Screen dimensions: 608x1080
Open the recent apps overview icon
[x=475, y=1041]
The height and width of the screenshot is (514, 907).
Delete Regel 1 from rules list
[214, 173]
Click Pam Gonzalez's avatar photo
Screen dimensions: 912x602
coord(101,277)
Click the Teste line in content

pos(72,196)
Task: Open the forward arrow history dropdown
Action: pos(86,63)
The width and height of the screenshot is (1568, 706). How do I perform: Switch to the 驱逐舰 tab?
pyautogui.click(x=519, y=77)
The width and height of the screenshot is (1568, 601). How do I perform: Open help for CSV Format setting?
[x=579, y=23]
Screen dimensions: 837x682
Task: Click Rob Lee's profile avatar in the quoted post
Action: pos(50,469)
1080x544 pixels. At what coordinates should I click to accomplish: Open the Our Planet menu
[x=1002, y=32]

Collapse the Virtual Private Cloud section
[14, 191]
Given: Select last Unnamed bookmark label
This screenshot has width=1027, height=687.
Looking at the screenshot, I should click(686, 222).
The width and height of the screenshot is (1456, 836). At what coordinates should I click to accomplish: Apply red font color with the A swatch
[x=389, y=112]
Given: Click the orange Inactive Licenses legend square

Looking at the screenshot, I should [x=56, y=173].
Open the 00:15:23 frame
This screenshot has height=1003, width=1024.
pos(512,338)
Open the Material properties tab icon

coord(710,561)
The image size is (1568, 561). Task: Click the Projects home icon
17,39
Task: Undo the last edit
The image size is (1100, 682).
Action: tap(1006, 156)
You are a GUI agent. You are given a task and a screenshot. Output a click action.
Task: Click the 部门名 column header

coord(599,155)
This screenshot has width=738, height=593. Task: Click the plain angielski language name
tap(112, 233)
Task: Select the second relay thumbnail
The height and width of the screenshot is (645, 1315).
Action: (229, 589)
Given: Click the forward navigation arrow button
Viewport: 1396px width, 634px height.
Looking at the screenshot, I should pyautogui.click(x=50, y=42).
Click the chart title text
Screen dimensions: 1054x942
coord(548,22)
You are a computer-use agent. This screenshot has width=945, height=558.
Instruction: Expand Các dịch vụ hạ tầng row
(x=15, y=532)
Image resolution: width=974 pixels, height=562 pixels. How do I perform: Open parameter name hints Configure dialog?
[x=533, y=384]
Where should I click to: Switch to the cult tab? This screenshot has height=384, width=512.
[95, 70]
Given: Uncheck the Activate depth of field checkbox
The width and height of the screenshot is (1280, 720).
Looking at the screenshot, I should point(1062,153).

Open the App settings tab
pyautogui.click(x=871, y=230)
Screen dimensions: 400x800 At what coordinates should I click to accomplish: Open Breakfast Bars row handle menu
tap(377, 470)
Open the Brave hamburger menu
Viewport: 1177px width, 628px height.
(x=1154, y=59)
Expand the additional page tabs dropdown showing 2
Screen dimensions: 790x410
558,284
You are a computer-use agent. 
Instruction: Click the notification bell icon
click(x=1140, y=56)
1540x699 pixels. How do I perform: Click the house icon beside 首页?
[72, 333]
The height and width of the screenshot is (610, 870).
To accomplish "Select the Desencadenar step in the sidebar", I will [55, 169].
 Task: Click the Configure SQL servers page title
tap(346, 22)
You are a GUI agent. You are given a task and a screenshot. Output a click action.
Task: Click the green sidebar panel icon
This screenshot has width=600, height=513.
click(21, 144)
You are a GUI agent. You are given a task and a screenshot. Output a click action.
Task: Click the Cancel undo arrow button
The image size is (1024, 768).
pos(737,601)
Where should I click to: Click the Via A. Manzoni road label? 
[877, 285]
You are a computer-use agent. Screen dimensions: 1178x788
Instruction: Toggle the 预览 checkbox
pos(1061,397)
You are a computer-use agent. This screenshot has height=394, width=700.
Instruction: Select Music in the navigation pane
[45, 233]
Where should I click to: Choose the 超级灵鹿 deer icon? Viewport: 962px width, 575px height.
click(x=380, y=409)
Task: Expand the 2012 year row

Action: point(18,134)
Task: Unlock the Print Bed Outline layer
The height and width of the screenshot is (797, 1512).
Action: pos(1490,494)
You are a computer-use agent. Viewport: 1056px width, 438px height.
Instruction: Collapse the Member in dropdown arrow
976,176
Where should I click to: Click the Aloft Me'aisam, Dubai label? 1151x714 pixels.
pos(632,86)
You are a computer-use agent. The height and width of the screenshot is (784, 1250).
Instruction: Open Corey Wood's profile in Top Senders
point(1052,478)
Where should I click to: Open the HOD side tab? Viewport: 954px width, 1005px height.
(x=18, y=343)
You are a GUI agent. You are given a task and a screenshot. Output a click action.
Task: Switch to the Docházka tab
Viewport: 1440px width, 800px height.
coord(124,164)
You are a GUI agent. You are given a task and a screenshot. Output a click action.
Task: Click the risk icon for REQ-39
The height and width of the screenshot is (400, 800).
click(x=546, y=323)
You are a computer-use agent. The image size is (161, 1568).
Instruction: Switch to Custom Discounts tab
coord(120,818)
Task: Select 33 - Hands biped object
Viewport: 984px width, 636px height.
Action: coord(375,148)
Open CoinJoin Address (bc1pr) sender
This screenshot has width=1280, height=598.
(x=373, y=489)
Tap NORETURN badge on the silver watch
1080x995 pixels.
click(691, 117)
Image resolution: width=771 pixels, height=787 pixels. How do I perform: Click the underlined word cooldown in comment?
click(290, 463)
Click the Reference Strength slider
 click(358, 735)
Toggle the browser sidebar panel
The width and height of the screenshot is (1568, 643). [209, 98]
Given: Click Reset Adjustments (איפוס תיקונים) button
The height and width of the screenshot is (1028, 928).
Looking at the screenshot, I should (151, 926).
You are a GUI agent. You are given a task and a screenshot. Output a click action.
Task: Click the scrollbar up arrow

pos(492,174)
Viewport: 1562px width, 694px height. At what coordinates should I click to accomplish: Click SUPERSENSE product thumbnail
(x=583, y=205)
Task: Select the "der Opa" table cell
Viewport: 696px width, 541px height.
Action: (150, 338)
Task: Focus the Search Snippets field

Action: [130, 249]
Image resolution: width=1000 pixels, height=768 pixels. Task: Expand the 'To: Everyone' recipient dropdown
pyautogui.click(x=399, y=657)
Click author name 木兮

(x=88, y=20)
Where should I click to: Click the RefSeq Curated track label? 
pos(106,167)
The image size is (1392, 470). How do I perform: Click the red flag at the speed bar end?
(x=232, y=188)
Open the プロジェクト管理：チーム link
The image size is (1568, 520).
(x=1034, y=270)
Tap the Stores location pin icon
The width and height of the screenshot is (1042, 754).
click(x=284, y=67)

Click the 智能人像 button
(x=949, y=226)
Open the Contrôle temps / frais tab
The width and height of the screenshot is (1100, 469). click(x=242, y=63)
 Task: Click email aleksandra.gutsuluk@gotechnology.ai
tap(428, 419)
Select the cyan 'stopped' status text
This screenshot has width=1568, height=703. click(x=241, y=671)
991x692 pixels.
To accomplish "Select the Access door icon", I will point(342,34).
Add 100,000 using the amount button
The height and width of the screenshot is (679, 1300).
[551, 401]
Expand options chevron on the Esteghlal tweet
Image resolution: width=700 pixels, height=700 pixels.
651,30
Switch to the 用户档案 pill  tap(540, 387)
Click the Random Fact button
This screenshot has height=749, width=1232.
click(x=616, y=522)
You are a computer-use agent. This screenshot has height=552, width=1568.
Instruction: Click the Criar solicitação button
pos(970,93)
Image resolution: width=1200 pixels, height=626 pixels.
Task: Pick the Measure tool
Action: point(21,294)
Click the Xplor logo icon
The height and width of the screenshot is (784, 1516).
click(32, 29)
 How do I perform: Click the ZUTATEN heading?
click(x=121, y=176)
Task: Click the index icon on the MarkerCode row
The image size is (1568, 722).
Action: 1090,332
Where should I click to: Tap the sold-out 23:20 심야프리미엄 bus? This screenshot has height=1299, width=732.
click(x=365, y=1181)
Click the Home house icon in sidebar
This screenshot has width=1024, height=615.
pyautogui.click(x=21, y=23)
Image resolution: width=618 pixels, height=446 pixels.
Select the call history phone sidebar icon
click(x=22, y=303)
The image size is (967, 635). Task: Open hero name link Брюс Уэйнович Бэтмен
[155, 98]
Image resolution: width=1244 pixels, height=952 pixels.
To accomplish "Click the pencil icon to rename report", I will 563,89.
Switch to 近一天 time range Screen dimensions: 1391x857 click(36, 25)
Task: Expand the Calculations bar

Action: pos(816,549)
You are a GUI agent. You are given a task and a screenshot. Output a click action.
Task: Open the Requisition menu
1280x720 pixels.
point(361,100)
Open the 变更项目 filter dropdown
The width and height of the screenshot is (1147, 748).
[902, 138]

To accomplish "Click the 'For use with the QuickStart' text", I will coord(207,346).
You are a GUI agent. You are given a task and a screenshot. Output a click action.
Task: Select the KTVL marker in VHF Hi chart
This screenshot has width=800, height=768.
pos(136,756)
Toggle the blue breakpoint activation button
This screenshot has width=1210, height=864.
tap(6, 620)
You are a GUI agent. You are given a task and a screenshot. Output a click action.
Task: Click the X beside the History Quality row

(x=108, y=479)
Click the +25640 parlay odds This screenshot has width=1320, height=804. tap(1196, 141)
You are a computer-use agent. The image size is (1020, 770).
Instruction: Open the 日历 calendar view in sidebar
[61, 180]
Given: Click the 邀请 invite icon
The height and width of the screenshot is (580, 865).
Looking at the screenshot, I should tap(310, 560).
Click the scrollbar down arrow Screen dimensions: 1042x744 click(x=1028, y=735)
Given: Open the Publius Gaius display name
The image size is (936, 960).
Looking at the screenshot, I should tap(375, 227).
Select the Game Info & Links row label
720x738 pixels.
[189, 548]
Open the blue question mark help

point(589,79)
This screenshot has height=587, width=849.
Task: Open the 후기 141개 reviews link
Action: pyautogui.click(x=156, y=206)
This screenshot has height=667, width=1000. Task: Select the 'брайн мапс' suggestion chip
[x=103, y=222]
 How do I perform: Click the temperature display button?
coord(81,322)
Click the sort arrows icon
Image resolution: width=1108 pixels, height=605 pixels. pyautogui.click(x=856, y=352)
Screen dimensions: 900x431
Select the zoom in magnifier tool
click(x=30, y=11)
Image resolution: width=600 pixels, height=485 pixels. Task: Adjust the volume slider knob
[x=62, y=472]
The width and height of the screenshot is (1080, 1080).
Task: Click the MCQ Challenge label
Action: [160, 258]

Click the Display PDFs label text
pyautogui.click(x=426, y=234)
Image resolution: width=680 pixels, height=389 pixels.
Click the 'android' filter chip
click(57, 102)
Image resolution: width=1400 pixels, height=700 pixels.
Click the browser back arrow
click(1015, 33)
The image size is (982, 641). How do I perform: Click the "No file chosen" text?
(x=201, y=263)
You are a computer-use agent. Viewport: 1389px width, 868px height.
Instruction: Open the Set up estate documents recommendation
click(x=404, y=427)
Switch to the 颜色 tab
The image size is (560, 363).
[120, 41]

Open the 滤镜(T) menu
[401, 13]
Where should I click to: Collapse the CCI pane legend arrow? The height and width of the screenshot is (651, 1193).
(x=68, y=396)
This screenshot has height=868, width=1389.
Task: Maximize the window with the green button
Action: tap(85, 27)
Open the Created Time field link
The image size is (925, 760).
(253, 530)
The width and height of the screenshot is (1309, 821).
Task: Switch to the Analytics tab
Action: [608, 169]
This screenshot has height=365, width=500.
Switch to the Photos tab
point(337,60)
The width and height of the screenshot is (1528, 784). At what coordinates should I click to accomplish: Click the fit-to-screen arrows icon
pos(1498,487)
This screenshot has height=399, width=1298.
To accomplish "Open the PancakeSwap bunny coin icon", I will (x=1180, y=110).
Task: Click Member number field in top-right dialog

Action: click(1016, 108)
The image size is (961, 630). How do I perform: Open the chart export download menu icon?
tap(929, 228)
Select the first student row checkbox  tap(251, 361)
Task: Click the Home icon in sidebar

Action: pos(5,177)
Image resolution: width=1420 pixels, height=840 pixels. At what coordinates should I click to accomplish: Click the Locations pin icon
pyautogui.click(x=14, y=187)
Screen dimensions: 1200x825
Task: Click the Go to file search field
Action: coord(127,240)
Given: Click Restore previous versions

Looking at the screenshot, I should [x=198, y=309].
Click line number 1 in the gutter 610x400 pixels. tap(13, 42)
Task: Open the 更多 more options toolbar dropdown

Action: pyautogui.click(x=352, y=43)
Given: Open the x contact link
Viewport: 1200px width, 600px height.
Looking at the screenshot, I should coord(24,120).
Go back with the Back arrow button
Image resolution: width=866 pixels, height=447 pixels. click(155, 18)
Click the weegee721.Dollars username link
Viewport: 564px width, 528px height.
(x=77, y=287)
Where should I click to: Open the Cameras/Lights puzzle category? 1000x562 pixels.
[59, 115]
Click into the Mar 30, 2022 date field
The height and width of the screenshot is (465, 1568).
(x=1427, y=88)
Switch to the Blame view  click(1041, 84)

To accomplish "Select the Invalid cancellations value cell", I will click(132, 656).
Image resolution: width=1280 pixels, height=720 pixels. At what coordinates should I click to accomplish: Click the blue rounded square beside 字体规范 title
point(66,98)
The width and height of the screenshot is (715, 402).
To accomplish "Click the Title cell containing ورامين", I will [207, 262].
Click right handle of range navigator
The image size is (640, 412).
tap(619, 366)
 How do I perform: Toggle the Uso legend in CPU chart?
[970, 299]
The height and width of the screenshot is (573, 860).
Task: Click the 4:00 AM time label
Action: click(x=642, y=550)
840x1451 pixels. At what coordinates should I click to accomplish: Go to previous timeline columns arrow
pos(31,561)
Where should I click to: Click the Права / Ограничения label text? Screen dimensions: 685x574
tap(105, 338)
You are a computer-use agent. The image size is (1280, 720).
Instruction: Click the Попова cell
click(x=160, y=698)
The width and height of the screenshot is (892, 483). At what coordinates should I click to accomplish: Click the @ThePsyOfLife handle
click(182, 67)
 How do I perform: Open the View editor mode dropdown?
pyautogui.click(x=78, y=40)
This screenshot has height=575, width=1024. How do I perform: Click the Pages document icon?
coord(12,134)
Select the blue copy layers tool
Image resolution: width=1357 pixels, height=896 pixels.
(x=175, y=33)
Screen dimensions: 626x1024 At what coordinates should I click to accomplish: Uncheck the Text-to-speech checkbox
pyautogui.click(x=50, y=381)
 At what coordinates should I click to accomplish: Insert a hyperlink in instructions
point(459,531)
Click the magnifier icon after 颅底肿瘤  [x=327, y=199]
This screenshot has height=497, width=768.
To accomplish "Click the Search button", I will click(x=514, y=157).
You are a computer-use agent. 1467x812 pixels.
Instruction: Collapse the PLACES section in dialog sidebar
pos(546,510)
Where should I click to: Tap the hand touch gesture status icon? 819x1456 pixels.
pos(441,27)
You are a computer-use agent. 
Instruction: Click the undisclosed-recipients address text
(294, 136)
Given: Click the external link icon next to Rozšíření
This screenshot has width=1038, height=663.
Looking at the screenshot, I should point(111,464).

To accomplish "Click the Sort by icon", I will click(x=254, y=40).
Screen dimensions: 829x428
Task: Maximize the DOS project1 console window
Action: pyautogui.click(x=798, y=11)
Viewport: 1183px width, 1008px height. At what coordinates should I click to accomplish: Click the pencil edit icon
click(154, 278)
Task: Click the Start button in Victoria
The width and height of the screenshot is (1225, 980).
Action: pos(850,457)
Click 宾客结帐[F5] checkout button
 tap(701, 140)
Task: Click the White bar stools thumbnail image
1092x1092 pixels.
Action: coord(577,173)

### Try it
Would you give the number of lines in this listing that include "last"? Only the number, please.

### Answer area
2